And after Nevada is South Carolina. Trump also appears dominant in the Palmetto State, with more than 50 percent support in recent polls. Unlike Iowa and New Hampshire, the South Carolina GOP allocates its delegates under a winner-take-all system. If Trump maintains his majority position, he would earn all of South Carolina’s delegates in the first round of an instant runoff.

But with a stronger showing in Iowa and New Hampshire with RCV, it’s possible that Haley could chip away at Trump’s lead in her home state, keeping him under 50 percent in the first round. Nonetheless, absent a monumental shift in the race, it’s likely that Trump would still carry South Carolina. While it’s certainly possible for a candidate to jump from second to first place over the course of an instant runoff, Trump’s lead would likely be too big—and his popularity with DeSantis and Ramaswamy voters too high—for Haley to expect to leap-frog him.

By that point, the Republican primary would likely be over. Trump would have won four states in a row, including Haley’s native South Carolina. Republican voters have coalesced around the former president since his various indictments began rolling in, and his polling advantage has generally only increased over the past year. The 2024 cycle doesn’t look like 2016, where a narrow band of Trump-supporting Republicans gave Trump the lead while anti-Trump Republicans split their votes between Ted Cruz, John Kasich, and Marco Rubio. The point of an instant runoff with RCV is to find the most popular candidate, and, in this cycle at least, that’s Trump.

How might RCV impact candidate behavior?

But RCV wouldn’t just impact the mechanics of the 2024 Republican presidential primary—it would likely also impact the actions and rhetoric of candidates, as well as which candidates decide to jump in the race in the first place. After all, the rules of the game affect the way it’s played. Thus, RCV would further complicate the outcome of the 2024 primary by changing candidate behavior and campaign strategy.

Haley and DeSantis, for example, have focused on the other’s shortcomings throughout the primary season. This strategy still has merit under RCV: Both candidates want to be the last one standing against Trump, but they would still need their opponent’s supporters’ second-place votes to win. Any negative campaigning would need to be muted to avoid doing more harm than good.

EXERCISE INSTRUCTIONS:
1. In the passage on ranked-choice voting in the 2024 Republican primary, what system does the South Carolina GOP use to allocate its delegates?
2. Continue the passage on ranked-choice voting in the 2024 Republican primary, starting after its final sentence.

Source data:
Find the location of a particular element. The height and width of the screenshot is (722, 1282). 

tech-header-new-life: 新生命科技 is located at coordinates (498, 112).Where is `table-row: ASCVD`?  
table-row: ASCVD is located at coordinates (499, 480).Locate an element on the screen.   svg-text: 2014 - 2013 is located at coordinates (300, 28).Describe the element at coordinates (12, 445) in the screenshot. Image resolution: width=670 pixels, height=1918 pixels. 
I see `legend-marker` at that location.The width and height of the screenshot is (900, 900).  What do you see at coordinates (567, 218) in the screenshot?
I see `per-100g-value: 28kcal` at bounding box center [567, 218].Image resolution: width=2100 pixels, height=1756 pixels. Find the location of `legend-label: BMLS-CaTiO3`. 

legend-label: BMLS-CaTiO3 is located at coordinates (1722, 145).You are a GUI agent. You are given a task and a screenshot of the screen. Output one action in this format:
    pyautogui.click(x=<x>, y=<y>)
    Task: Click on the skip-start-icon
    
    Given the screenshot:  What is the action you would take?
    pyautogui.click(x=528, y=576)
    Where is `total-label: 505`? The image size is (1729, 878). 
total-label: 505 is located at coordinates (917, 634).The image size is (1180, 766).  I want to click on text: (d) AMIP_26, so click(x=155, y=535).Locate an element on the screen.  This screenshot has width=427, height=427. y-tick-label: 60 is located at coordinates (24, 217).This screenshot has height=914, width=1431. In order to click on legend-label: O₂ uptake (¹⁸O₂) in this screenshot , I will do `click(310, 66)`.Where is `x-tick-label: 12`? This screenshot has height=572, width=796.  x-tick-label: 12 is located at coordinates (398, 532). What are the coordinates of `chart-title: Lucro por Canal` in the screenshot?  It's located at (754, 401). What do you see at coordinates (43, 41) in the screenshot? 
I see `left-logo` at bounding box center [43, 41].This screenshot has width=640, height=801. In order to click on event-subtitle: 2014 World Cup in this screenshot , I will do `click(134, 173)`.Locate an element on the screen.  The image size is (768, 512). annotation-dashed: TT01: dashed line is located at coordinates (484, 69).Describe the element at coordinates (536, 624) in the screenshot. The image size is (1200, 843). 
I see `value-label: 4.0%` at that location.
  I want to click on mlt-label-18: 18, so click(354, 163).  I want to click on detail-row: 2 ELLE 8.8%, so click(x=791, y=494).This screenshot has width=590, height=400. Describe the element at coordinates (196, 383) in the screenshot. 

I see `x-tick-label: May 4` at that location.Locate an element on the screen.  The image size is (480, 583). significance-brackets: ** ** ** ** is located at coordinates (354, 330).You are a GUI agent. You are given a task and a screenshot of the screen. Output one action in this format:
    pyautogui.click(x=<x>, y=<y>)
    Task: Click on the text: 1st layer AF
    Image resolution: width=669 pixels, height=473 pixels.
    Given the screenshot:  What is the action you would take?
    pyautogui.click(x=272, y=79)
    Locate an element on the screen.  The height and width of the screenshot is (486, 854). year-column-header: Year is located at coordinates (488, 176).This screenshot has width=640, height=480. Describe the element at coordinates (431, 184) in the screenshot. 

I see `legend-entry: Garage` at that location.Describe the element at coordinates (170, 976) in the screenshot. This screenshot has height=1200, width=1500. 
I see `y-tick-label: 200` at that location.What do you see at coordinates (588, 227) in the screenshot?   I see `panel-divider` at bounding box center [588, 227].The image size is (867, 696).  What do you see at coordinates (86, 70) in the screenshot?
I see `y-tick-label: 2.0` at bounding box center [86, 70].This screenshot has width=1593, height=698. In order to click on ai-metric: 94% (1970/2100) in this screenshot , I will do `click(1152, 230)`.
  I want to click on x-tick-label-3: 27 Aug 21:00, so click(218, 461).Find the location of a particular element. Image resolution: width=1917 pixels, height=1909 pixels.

ANSWERS GIVEN:
1. A winner-take-all system.

2.
Beyond the impact to Trump’s top challengers, an RCV system would affect the strategies of the lower-polling candidates as well. Christie, prior to dropping out, was accused of functioning as a “spoiler” candidate for Haley in New Hampshire. RCV would more or less render such criticism obsolete, allowing him to have stayed in the race longer. His continued presence would have given voters yet another way to express opinions on the primary, and RCV would allow them to do so without “throwing away” their votes.

That said, while RCV does create healthier political incentives, it is no panacea. As the dominant leader, Trump would be incentivized to sow confusion about RCV among Republican voters, perhaps encouraging them to rank just one candidate. In so doing, he might reduce the likelihood of a challenger like Haley rising due to second-place votes. With such a large lead, it would be in Trump’s interest to reduce the denominator in subsequent rounds of voting and thus make it easier to win a majority in the runoff. This strategy could backfire—after all, the voters most likely to be influenced by Trump may be the very voters likely to rank him second—but Trump has been known to double-down on strategies that undercut his interests, and it’s possible to imagine him doing so here.

So no, unlike the 2016 primary race—where instant runoffs may have advanced another candidate to the general election—RCV in the 2024 primary would not prevent a Trump primary win. The results would likely be the same. But what it does offer are worthwhile improvements to the presidential primary system. It gives voters a greater say, incentivizes positive campaigning, and prevents a candidate with a passionate but narrow base of support from snowballing early victories in a crowded field.